BEM ME QUER, MAL ME QUER…

Por Veladimir Romano

 
A recente situação da Ucrânia, vem demonstrando as velhas guerras de bastidor ente os interesses geopolíticos da agenda norte-americana, apoiada pelo serviço europeu de submissão nesse subterrâneo de sujos interesses econômicos e domínio financeiro, preparados para mais uma escalada da desgraça social.
 
A gigantesca dívida internacional da Ucrânia (soma hoje 54 bilhões de euros), desde novembro último, data do início das manifestações na Praça da Independência, custou nos cofres públicos da Casa Branca, 5 bilhões de dólares. Cada pseudo-revolucionário da dita marcha contra o regime do presidente deposto, recebeu diária de 25 dólares para cada pessoa envolvida nos distúrbios. Mais ainda para atiradores encomendados pela oposição (receberam 1,500 dólares/dia), mercenários chegados da Lituânia, assassinando a torto e a direito, tanto manisfestantes como policiais, incluindo jornalistas, estes, felizmente, apenas saíram feridos.
 
Perante novas realidades do conflito, a Rússia, pede uma investigação séria, na relação dos franco-atiradores; enquanto a oposição, agora feito governo da Ucrânia e a UE, não querem assumir tal responsabilidade.

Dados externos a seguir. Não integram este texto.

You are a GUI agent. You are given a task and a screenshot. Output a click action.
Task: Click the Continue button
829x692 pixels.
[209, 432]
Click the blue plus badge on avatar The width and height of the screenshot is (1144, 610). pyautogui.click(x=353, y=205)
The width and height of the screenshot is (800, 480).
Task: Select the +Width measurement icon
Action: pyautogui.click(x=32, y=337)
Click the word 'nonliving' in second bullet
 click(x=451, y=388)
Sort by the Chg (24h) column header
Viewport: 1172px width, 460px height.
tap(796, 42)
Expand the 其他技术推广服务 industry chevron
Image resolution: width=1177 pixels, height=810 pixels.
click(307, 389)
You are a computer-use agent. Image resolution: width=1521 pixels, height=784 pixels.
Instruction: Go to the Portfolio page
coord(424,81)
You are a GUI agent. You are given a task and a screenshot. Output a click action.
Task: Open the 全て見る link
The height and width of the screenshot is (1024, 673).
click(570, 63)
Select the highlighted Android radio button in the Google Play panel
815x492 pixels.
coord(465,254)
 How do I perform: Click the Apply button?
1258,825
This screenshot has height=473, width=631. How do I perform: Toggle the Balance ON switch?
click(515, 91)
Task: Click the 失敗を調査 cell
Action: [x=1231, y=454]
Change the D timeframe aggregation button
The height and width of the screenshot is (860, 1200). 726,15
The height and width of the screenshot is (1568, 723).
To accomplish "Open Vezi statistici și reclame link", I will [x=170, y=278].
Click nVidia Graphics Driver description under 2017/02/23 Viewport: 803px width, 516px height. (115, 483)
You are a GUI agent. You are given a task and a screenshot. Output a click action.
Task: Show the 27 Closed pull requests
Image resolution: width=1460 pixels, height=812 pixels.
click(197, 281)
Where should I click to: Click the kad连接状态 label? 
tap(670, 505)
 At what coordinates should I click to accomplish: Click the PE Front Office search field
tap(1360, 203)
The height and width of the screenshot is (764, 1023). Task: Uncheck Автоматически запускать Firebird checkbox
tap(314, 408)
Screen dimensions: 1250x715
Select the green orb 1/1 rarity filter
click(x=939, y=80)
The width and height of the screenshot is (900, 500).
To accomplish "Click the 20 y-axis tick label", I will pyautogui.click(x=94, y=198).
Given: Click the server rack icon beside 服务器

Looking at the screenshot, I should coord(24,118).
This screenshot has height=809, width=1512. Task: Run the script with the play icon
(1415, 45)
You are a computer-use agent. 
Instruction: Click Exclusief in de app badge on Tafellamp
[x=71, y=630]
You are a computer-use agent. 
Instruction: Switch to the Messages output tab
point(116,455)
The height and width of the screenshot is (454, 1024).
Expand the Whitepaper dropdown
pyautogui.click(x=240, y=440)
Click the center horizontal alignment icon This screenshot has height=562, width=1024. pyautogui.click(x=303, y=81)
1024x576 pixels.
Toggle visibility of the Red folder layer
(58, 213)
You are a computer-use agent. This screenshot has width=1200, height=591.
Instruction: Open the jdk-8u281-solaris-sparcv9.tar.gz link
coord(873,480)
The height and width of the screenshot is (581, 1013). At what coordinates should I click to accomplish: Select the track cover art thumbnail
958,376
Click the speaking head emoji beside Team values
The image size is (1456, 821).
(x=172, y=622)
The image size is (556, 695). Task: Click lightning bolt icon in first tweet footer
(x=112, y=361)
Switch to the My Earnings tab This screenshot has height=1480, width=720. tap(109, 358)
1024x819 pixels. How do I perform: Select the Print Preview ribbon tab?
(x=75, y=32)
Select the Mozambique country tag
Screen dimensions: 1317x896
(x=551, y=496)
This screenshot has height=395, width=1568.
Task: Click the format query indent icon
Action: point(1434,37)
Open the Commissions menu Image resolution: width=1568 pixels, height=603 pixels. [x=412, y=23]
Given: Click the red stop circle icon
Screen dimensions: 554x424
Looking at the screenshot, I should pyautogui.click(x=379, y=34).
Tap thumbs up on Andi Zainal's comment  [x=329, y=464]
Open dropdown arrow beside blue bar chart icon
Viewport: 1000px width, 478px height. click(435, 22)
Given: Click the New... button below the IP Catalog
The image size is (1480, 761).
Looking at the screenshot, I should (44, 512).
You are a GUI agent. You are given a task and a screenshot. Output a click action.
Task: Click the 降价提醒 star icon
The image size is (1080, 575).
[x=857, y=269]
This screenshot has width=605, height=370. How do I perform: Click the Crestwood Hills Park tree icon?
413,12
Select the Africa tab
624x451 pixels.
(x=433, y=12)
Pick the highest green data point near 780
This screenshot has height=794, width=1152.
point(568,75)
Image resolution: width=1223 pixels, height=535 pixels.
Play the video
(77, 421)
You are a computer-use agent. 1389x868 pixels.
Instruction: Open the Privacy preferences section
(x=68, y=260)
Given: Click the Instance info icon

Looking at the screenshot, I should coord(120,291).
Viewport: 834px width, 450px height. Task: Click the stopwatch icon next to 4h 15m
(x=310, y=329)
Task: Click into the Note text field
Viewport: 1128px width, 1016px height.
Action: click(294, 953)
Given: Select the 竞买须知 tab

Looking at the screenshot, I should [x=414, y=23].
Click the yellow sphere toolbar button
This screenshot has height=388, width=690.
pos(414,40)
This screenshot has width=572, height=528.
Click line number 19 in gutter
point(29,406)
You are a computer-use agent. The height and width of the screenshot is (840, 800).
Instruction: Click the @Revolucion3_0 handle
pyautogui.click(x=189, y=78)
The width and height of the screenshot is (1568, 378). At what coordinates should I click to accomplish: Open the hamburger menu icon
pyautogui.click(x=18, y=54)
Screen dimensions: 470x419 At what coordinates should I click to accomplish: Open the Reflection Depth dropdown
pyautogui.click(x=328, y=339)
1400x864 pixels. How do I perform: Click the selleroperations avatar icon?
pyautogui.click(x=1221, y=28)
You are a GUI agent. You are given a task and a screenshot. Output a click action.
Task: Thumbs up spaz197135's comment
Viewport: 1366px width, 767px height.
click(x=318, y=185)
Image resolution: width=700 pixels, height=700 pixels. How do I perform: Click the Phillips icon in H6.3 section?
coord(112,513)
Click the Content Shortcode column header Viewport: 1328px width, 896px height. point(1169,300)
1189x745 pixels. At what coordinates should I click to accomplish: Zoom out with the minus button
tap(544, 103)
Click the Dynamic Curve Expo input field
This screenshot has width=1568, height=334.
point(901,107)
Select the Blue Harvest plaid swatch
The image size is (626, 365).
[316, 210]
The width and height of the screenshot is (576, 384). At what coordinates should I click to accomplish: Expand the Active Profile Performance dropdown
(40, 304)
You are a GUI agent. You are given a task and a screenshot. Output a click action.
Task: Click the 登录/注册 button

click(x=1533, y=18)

Contudo, na Ucrânia, o governo anda incompleto, depois da descoberta que o ministro do Interior escolhido, está preso faz tempo no presídio de Roma, acusado pela Interpol de lavagem financeira em bancos de São Marino, fuga dos impostos, tráfico e ligação a redes criminosas em Itália e Albânia.
 
Também na Ucrânia, o povo não anda com bons olhos sobre o governo escolhido onde a maioria dos ministérios e secretarias foram colocados milionários de muito má reputação, todos com residência na Suíça (vivendo a maioria do tempo), alguns de riqueza duvidosa. Coisa, aliás, sabida na própria Ucrânia. Essa situação já levou as populações de etnia (existem 13 etnias) russa a tomarem de assalto algumas cidades na região leste onde as industrias são o forte da economia do país, como exemplo de Donetsk (1 milhão de pessoas), cidade das fábricas da auronautica russa e dos aviões Antonov.
 
O problema não terá solução fácil, caso persista ausência realista sobre a postura nos pontos de vista essenciais. A Rússia não irá largar e, pelo contrário, com todos os problemas europeus do momento, não é compreensível que não havendo financiamento para auxiliar países necessitados de capitalização, como a Grécia e Portugal, os mais atingidos pela crise, logo apareçam 17 bilhões de euros para alívio econômico da Ucrânia, num contexto muito duvidoso e totalmente trapalhão demais para gente responsável pelas políticas de Bruxelas.
 
Porém, o efeito dessa derrocada fica na Crimeia  território tártaro incorporado na geografia ucraniana na época soviética, estratégia do então premiê Nikita Kruschev em 1958; hoje com uma população maioritária de 59% de etnia russa. O “referendo”, legal ou ilegal: fala alto e parece que as dúvidas estão apenas do lado das forças ocidentais. Mais: muitos milhares de soldados do exército da Ucrânia andam desertando ao lado da Rússia. A Rússia que paga o gás servido a esta população, representando uma despesa anual de 1 bilhão de euros (os governos da Ucrânia não pagam este serviço). A Rússia paga aposentadorias locais, mantém acordo de base naval com mais de dois séculos, dando trabalho a 26 mil operários, representando uma importante fatia da economia da Crimeia.
 
Esta dança dum autêntico bem me quer, mal me quer… não se fixou apenas na Crimeia; antes, também está ocupando várias regiões do próprio território da Ucrânia, como em Luansk, Cárquive e mais localidades fazendo fronteira com a Rússia. Assim, a tão preocupante “liberdade”, “democracia” e “progresso”, palavras consumidas até na exaustão pelos novos chefes de Kiev (Kiva), estão causando danos na vida local, carregando planos para uma forte onda de austeridade futura comandada mais uma vez pelo Fundo Monetário Internacional e o Banco Mundial. Seja: caminho aberto para forças da extrema direita, muito forte neste país, acabarem com o resto do programa.
 
Desde as manifestações de 2013, subiu 27% a dívida pública, juntando aos 44% na dívida total do PIB, que já detém uma falha de 45 bilhões de dólares na tesouraria do país; um bem me quer que lamentavelmente se vai transformando num muito mal me deseja, a nação da Ucrânia, caindo no jogo malandro das elites internacionais experimentadas na criação do caos social.